Problems >>
(1) According to the OWASP Top 10 overview, how many applications did the 2025 edition analyze?
(2) Render this sentence from the OWASP Top 10 overview in Spanish: "The OWASP Top 10 represents a data-driven consensus on application security priorities."
(3) Please extract, word for word, the stretch of the OWASP Top 10 overview from "OWASP Top 10: Web" through "100% incidence rates.".

OWASP Top 10: Web Application Security Risks
The OWASP Top 10 is a ranked list of the most critical web application security risks, derived from real-world vulnerability data. The 2025 edition analyzed 2.8 million applications with 589 CWE (Common Weakness Enumeration) mappings across 248 categories, making it the definitive baseline for application security priorities.
Abstract
The OWASP Top 10 represents a data-driven consensus on application security priorities. The 2025 edition introduced two new categories (Software Supply Chain Failures, Mishandling of Exceptional Conditions), consolidated SSRF (Server-Side Request Forgery) into Broken Access Control, and elevated Security Misconfiguration to #2 based on 100% incidence rates.
Core mental model:
| Category | Root Cause | Primary Control |
|---|---|---|
| A01-A02 | Missing enforcement/configuration | Deny-by-default, secure defaults |
| A03-A04 | Untrusted sources, weak crypto | Supply chain verification, modern algorithms |
| A05-A06 | Untrusted input, design flaws | Parameterized queries, threat modeling |
| A07-A08 | Identity/integrity assumptions | MFA, signed artifacts |
| A09-A10 | Insufficient visibility/resilience | Centralized logging, fail-closed |
Key shift in 2025: Security Misconfiguration rose from #5 to #2, reflecting that 100% of tested applications had some form of misconfiguration. Supply chain attacks (SolarWinds, Log4Shell, npm worms) drove the addition of a dedicated category.

Recorded data >>
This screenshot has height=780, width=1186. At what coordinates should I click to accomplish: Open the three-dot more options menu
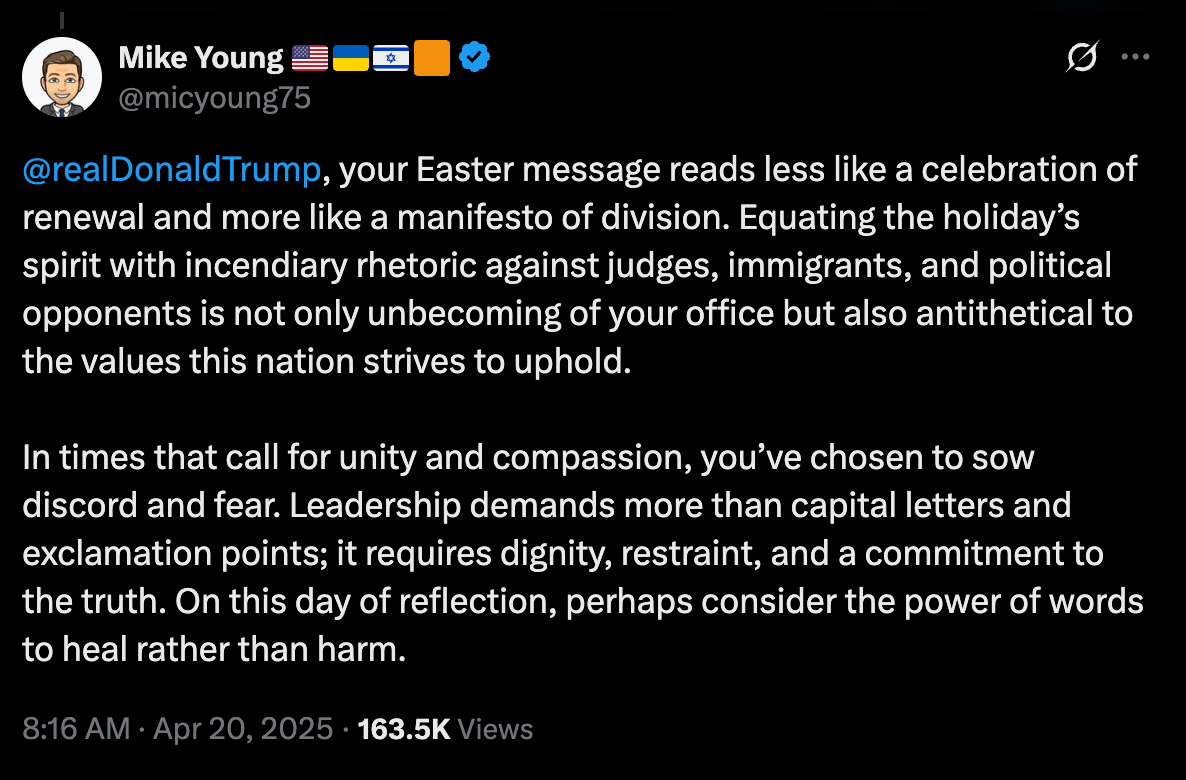(1135, 58)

The responses >>
(1) 2.8 million applications.

(2) El OWASP Top 10 representa un consenso basado en datos sobre las prioridades de seguridad de las aplicaciones.

(3)
OWASP Top 10: Web Application Security Risks
The OWASP Top 10 is a ranked list of the most critical web application security risks, derived from real-world vulnerability data. The 2025 edition analyzed 2.8 million applications with 589 CWE (Common Weakness Enumeration) mappings across 248 categories, making it the definitive baseline for application security priorities.
Abstract
The OWASP Top 10 represents a data-driven consensus on application security priorities. The 2025 edition introduced two new categories (Software Supply Chain Failures, Mishandling of Exceptional Conditions), consolidated SSRF (Server-Side Request Forgery) into Broken Access Control, and elevated Security Misconfiguration to #2 based on 100% incidence rates.